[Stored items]
»»

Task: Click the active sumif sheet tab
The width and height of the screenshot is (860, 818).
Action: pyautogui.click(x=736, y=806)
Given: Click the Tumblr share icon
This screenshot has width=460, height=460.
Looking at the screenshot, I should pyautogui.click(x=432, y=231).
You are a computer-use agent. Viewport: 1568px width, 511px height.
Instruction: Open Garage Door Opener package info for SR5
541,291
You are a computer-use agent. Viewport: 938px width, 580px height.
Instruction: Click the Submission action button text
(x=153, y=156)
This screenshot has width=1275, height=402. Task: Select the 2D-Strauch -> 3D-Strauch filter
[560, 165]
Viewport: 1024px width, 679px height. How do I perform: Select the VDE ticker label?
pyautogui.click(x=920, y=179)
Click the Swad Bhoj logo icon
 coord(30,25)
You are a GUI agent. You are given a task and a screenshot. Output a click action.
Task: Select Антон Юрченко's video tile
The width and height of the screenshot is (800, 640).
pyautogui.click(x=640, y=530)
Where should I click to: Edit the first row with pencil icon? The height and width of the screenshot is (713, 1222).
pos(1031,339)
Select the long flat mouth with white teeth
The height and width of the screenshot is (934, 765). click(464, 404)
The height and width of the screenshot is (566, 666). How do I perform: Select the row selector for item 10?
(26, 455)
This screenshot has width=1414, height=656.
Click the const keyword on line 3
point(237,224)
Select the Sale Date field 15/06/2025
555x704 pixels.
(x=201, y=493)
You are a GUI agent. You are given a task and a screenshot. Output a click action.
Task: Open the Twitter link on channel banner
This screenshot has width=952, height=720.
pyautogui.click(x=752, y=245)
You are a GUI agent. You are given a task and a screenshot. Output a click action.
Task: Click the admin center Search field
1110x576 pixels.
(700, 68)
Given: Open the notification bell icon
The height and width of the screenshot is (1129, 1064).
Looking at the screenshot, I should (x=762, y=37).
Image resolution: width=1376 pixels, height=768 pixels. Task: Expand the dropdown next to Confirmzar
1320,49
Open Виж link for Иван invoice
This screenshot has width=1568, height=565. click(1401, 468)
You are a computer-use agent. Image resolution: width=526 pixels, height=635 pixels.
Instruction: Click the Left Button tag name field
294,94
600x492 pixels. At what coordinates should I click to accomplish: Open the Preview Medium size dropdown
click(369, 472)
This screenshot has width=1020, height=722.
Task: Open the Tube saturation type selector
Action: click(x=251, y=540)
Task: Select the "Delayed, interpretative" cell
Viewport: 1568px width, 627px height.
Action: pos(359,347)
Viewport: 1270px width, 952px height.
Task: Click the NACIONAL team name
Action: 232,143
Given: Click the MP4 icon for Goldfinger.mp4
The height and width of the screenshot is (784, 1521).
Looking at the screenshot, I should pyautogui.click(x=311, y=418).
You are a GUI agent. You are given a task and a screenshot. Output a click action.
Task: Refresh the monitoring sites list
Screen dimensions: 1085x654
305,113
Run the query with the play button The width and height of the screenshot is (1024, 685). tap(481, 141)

««

Set down every record above exactly as written.

Task: Click the active sumif sheet tab
The width and height of the screenshot is (860, 818).
Action: pyautogui.click(x=736, y=806)
Given: Click the Tumblr share icon
This screenshot has width=460, height=460.
Looking at the screenshot, I should pyautogui.click(x=432, y=231).
You are a computer-use agent. Viewport: 1568px width, 511px height.
Instruction: Open Garage Door Opener package info for SR5
541,291
You are a computer-use agent. Viewport: 938px width, 580px height.
Instruction: Click the Submission action button text
(x=153, y=156)
This screenshot has width=1275, height=402. Task: Select the 2D-Strauch -> 3D-Strauch filter
[560, 165]
Viewport: 1024px width, 679px height. How do I perform: Select the VDE ticker label?
pyautogui.click(x=920, y=179)
Click the Swad Bhoj logo icon
 coord(30,25)
You are a GUI agent. You are given a task and a screenshot. Output a click action.
Task: Select Антон Юрченко's video tile
The width and height of the screenshot is (800, 640).
pyautogui.click(x=640, y=530)
Where should I click to: Edit the first row with pencil icon? The height and width of the screenshot is (713, 1222).
pos(1031,339)
Select the long flat mouth with white teeth
The height and width of the screenshot is (934, 765). click(464, 404)
The height and width of the screenshot is (566, 666). How do I perform: Select the row selector for item 10?
(26, 455)
This screenshot has width=1414, height=656.
Click the const keyword on line 3
point(237,224)
Select the Sale Date field 15/06/2025
555x704 pixels.
(x=201, y=493)
You are a GUI agent. You are given a task and a screenshot. Output a click action.
Task: Open the Twitter link on channel banner
This screenshot has width=952, height=720.
pyautogui.click(x=752, y=245)
You are a GUI agent. You are given a task and a screenshot. Output a click action.
Task: Click the admin center Search field
1110x576 pixels.
(700, 68)
Given: Open the notification bell icon
The height and width of the screenshot is (1129, 1064).
Looking at the screenshot, I should (x=762, y=37).
Image resolution: width=1376 pixels, height=768 pixels. Task: Expand the dropdown next to Confirmzar
1320,49
Open Виж link for Иван invoice
This screenshot has width=1568, height=565. click(1401, 468)
You are a computer-use agent. Image resolution: width=526 pixels, height=635 pixels.
Instruction: Click the Left Button tag name field
294,94
600x492 pixels. At what coordinates should I click to accomplish: Open the Preview Medium size dropdown
click(369, 472)
This screenshot has width=1020, height=722.
Task: Open the Tube saturation type selector
Action: click(x=251, y=540)
Task: Select the "Delayed, interpretative" cell
Viewport: 1568px width, 627px height.
Action: pos(359,347)
Viewport: 1270px width, 952px height.
Task: Click the NACIONAL team name
Action: 232,143
Given: Click the MP4 icon for Goldfinger.mp4
The height and width of the screenshot is (784, 1521).
Looking at the screenshot, I should pyautogui.click(x=311, y=418).
You are a GUI agent. You are given a task and a screenshot. Output a click action.
Task: Refresh the monitoring sites list
Screen dimensions: 1085x654
305,113
Run the query with the play button The width and height of the screenshot is (1024, 685). tap(481, 141)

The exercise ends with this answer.